At the old Bean Blossom in Oxford, we worked with a limited inventory and a short menu. This was no ball-and-chain for our spontaneity. One morning, with no time to make crusts, we decided on quiches for lunch. So we made naked quiches, and they were beautiful.
These are called frittatas. (My Italian friend Olli says that’s what his gay cousin calls a roofie.) Most frittatas are just fried potatoes and eggs, the most basic dish imaginable. It’s also substantial (i.e., heavy), so unless you’re a real trencherman, a little goes a long way. I always add cheese, usually that Italian blend; if you’re a purist, freshly-grated Romano or Parmesan works, but anything will do in a pinch. This recipe is best made in a 9-in. skillet.

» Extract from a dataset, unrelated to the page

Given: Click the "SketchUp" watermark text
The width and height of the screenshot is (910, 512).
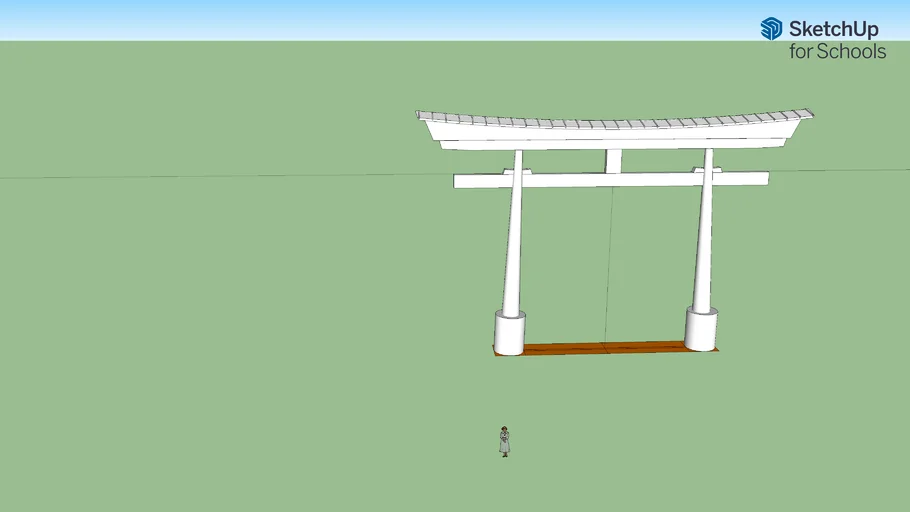Looking at the screenshot, I should click(x=833, y=29).
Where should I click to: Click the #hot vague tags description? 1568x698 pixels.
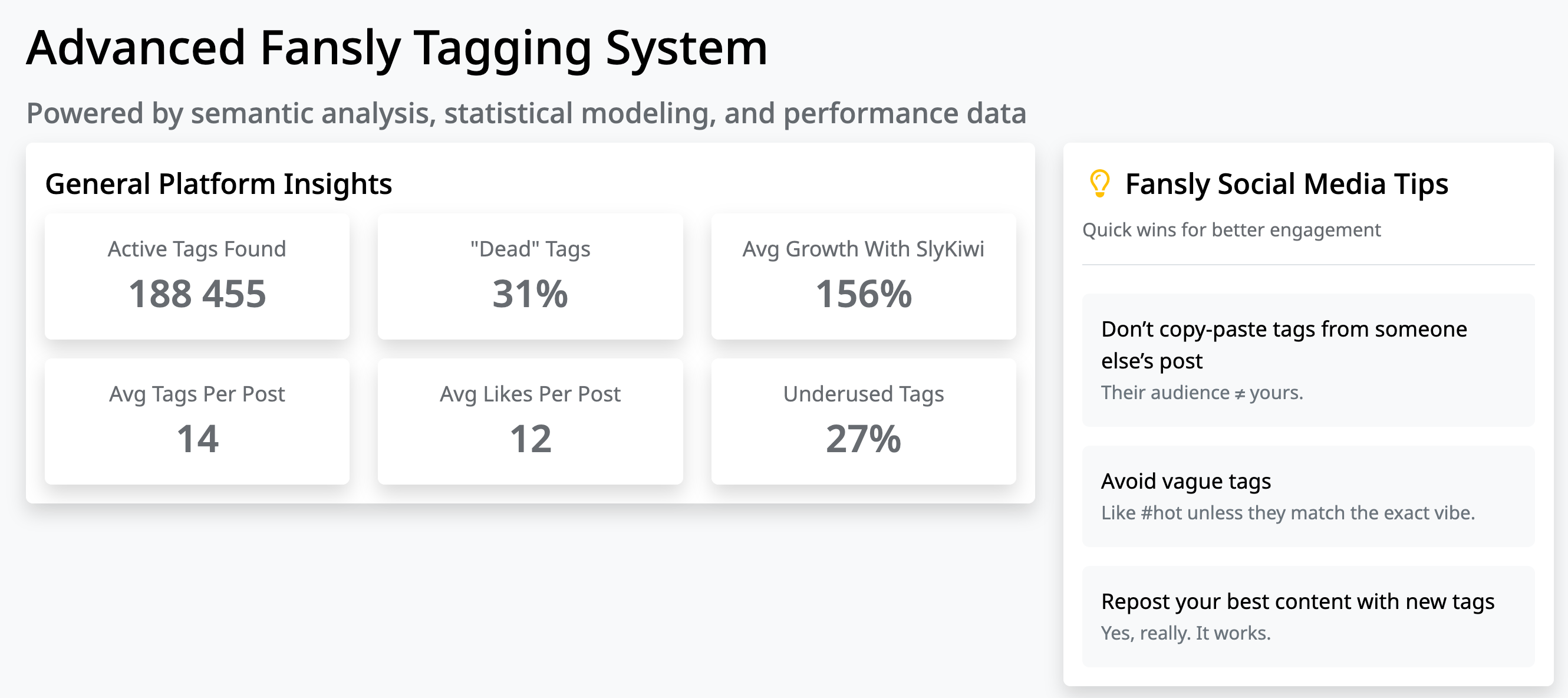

Peel and dice two waxy potatoes; you want about two cups. You can either pan fry these in hot olive oil with a minced clove of garlic or parboil, drain, and then fry. Either way, you want potato chunks that are cooked through and a bit crusty. Beat four eggs quite well, add to oiled skillet, and when eggs begin to bubble, sprinkle in the potatoes, stirring gently. At this point, I always add sweet peppers or spinach, then the cheese. Keep fiddling about until everything is mixed well, then pop in a hot over for about ten minutes.